Martin Puryear
It is about the laying on of hands, putting mind to material and divining the form it should take; the slow, sensuous bending of wood and wire, the transformation of history, images, and cultures into objects so infused with this heady multiplicity they nearly speak.
An artist with the rare gift of subtle and sophisticated reserve, Martin Puryear charges his works with the containment of energy, impulse, and gesture. Self, 1978, rises from the floor, a dark brooding fin or lump. Initially, the sheer volume and mass of the work create a feeling of immobility and impenetrability, and yet this giant mass is a rather delicate and hollow construction of painted strips of cedar and mahogany, with variations in the wood and finish adding coloration, depth, and a romantic edge. These variations work further to individuate sections of the piece: illustrative perhaps of the unification of the self, the creation of a singular and therefore more powerful being. Simultaneously heavy and delicate, Self radiates an ethereal translucence, as if one could pass through it like a ghost walking through walls.
Circumbent, 1976 (a half-moon or half-circle of ashwood with a single pole from floor to center point), evokes, like much of Puryear’s work, the contemplative, the spiritual, the talismanic. As with Self, one has the feeling of wanting to keep this work close by, where it can be touched, caressed, as though it might have the power to comfort, to warm, or to heal. This preoccupation with the tactile becomes, in Some Tales, 1975–1977, a meditation on the artist as laborer. Of ash and yellow pine, this piece consists of a series of six elongated wooden shapes not unlike the well-worn tools of a worker’s life (saws, scythes, hoes), a homage to labor itself and to art as labor. Less comforting are pieces such as Keeper, 1984, and Greed’s Trophy, 1984, both constructed of wood and steel wire. Somewhat cagelike in their use of netting and masks, these works bring to mind graceful yet disquieting images of entrapment, the possibility of being held against one’s will.

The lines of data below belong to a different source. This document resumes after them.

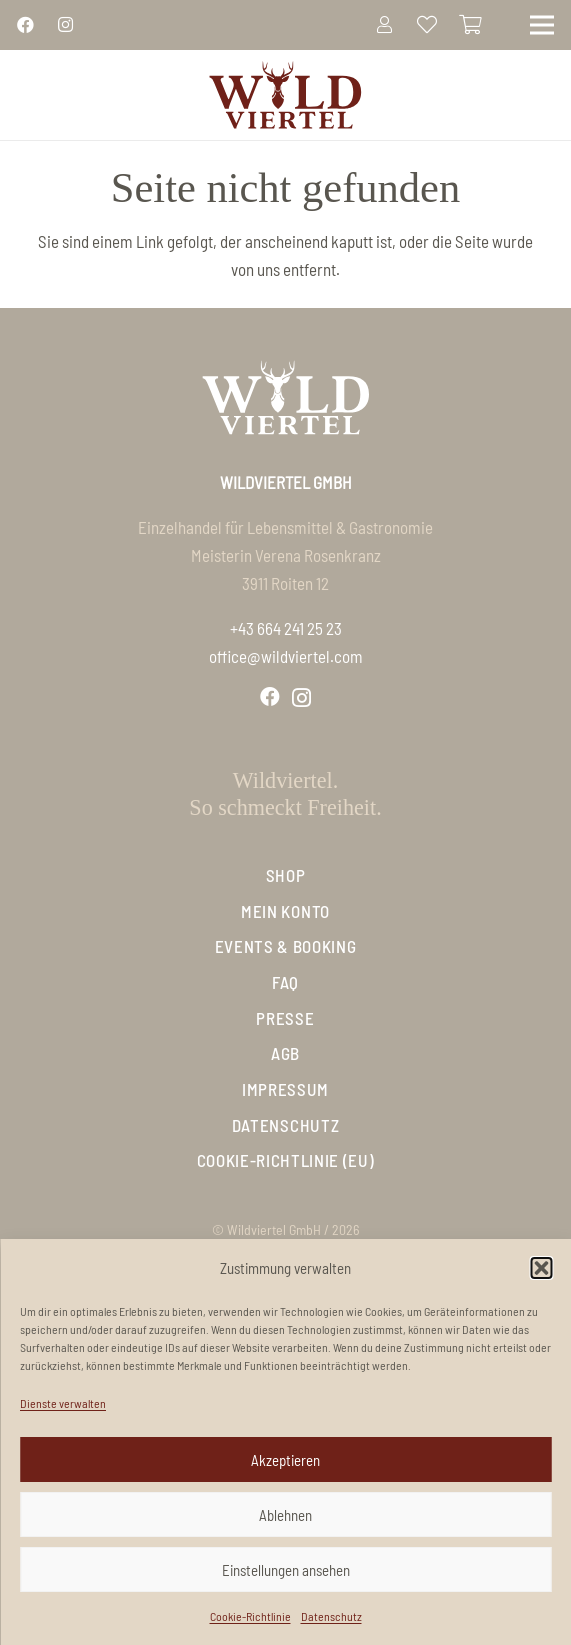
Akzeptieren (285, 1460)
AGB (285, 1053)
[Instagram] (301, 698)
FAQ (285, 982)
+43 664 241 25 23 (286, 628)
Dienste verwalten (63, 1403)
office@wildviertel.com (286, 656)
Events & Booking (286, 946)
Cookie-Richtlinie (250, 1616)
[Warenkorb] (471, 25)
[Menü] (541, 25)
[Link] (25, 24)
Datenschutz (331, 1616)
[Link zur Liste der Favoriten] (427, 25)
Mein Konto (285, 911)
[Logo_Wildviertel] (285, 95)
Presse (285, 1018)
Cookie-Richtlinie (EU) (286, 1160)
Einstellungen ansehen (286, 1570)
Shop (286, 875)
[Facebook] (270, 697)
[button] (541, 1268)
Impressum (285, 1089)
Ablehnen (285, 1515)
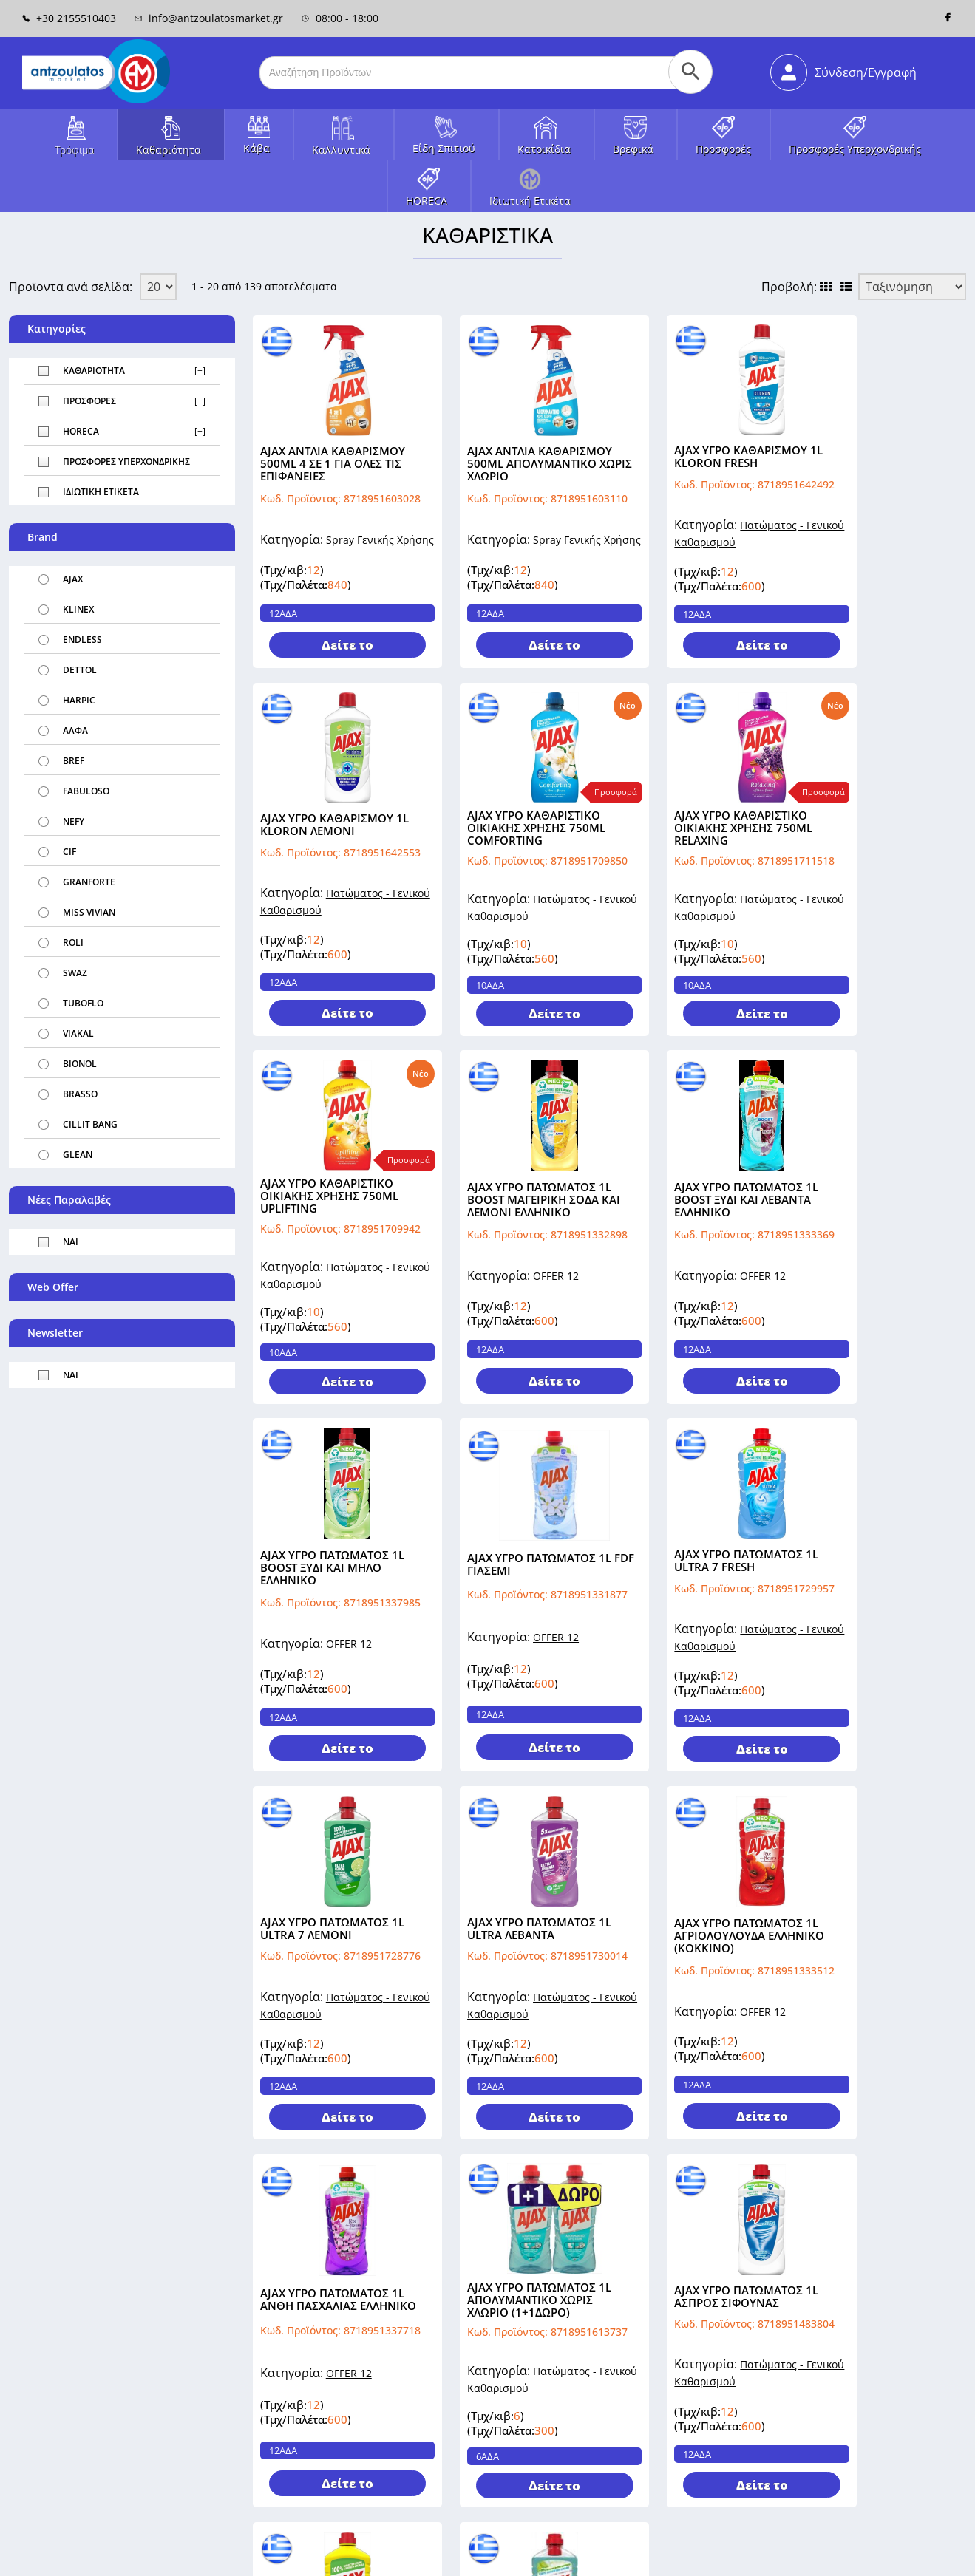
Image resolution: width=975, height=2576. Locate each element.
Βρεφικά (633, 149)
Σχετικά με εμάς (291, 2360)
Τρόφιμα (74, 150)
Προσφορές (723, 149)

Throughout, the success of Puryear’s work lies in its combination or recombination of multiple and sometimes seemingly disparate or contradictory approaches, cultures, methodologies, and theories. The result is a celebratory and highly spiritual body of work that ultimately seems so organic that one can most easily imagine discovering it as a naturally occurring phenomenon in one of the world’s more mystical spots.
While indebted to Constantin Brancusi and the Minimalists, Puryear’s work exists as if outside of time. Elements of his approach suggest that—although he is only 51—he could be the missing link between the sculptors of the ’50s, whose use of postwar welding technology combined industrial development and craft, and the Minimalists of the ’70s. Or one could present Puryear’s work as an antidote to Minimalism and its emphasis on the absence of the artist’s hand. In the end one suspects that Puryear’s work is not as well-known as that of other artists of his generation simply because he defies categorization, challenging the notion of category itself, whether engaging with racial, cultural, and historical issues, or taking on the question of craft as art. Succeeding where others fail, Puryear makes the most complicated of experiences approachable, elegant, and often lyrical. In his abstraction—a kind of condensation of the essential elements at play—the ideas, the background impulses, accrue even greater power and meaning. Puryear not only defies categorization and the rules of the art world, he transcends them.